The User Agreement of Robinhood Markets Inc. will likely protect the brokerage app from a shower of lawsuits that customers have filed after blocking an insane trading meeting in companies like GameStop Corp that was fueled on social media forums.
The owners of internet platforms where a large part of the discussion took place are likewise protected from liability for users’ activities in terms of a 25-year-old law known as Section 230.
At least a dozen proposed class-action lawsuits accuse Robinhood of violating its contract with customers when it restricted trade on Thursday.
Robinhood’s users were at the center of this week’s wild rally in a handful of hedge fund shares heavily squeezed by individual investors in online chat rooms, including Reddit’s WallStreetBets.
The lawsuit, filed in federal court, alleges that the company in Menlo Park, California, violated its contractual obligation as a regulated broker to execute orders quickly and effectively.
However, Robinhood is not legally obligated to execute every trade, and the lawsuits will not succeed without evidence that the company restricts the trade for an improper reason, such as favoring certain investors, according to several legal experts.
The user agreement on Robinhood’s website states that it may “at any time, in its sole discretion and without prior notice to Me, prohibit or restrict my ability to trade securities.”
Adam Pritchard, a professor at the University of Michigan Law School, said lawsuits would be very unlikely.
“Under the contract, they can do that,” Pritchard said of the company’s decision to restrict trade. “This appears to be a major obstacle to the breach of contract claim.”
Robinhood did not immediately respond to a request for comment.
The popular commission-free trading platform branded itself as an app to empower retail investors to tackle Wall Street and democratize financing, and the trade restrictions sparked a stir and claims of treason on social media.
Robinhood said the restrictions are necessary to meet regulatory capital requirements and deposits in the clearinghouse, which vary according to volatility.
The lawsuits allege that the restrictions benefited large funds that were allegedly invested in or related to Robinhood.
But clients are unlikely to remove the preliminary court barriers to get to the point where they can claim documents and deposits to investigate Robinhood’s actions, said Ann Lipton, a professor at Tulane University Law School. .
She said attempts to sue brokers for mishandling client accounts have generally failed because of the limits set by the federal security law on filing class actions. For example, in 2019, a federal judge dismissed a proposed class action lawsuit against TD Ameritrade Holding Corp for mismanaging a tax function of certain accounts.
The judge said TD Ameritrade customers could not show that the company had broken promises or acted unfairly or maliciously.
According to the experts, the lawsuits against Robinhood have unspecified damages, including penalties, which presents another obstacle to the customers’ chances in court.
It will be difficult to prove that users suffered as a result of Robinhood’s measures because GameStop and other stocks covered by the curbs fell sharply on Thursday after the restrictions were announced, said James Cox, a professor at Duke Law School, said.
“No damage, no dirt,” Cox said.
Some of the court cases said investors were harmed because they could not cut short GameStop or speculate that the stock would fall.
But some investment firms have taken a major hit, and shares in the companies have largely recovered after Robinhood and other online brokers said they planned to lift most of the restrictions on Friday.
Melvin Capital Management and Citron Capital made big bets GameStop would drop in price and suffered huge losses as the stock rose.
While Reddit users are running the rally, the messaging platform is isolated from investment fund demands.
Social media companies are generally not liable for user activities, under a law commonly known as Section 230, a 1996 law that aims to encourage new forms of communication at the beginning of the online era.
In the early days of the internet, there were several notable cases in which companies tried to suppress criticism by suing the owners of platforms.
One involves a case against the early online service Prodigy by Stratton Oakmont, the brokerage firm depicted in the Leonardo DiCaprio film “The Wolf of Wall Street”. The court found Prodigy was liable for alleged defamatory remarks by a user because it was a publisher who moderated the content of the service.
The burgeoning internet industry was concerned that such liability would make a range of new services impossible.
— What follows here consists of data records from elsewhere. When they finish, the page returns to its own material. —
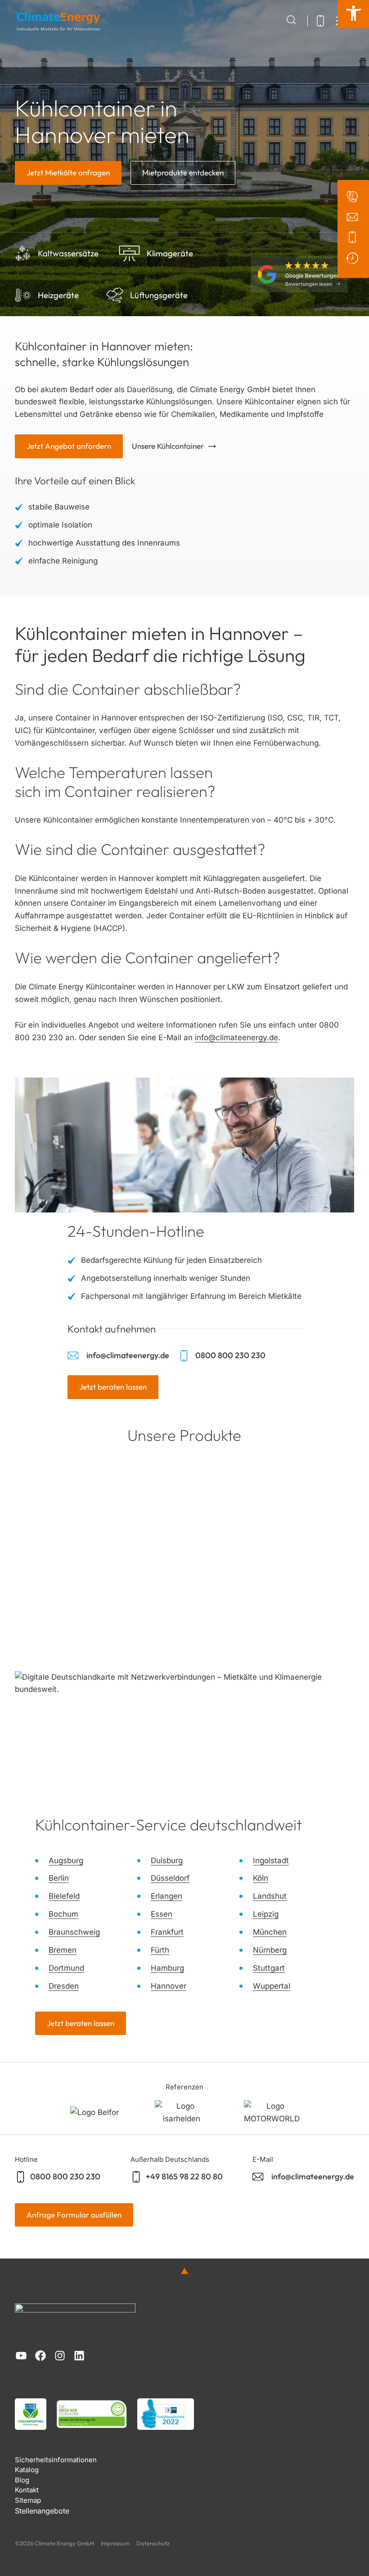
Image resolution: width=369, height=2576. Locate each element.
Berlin (59, 1878)
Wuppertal (271, 1985)
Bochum (63, 1914)
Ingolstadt (271, 1860)
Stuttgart (269, 1967)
Congress finally agreed and incorporated Section 230 into the Communications Decency Act.
“The whole point of Article 230 is to enable sites like Reddit to allow conversations to take place,” said Eric Goldman, a professor at the Santa Clara University School of Law.
“Knowing that some conversations will be antisocial and in some cases illegal, Article 230 states that it is not the responsibility of the service that creates the venue of the conversations.”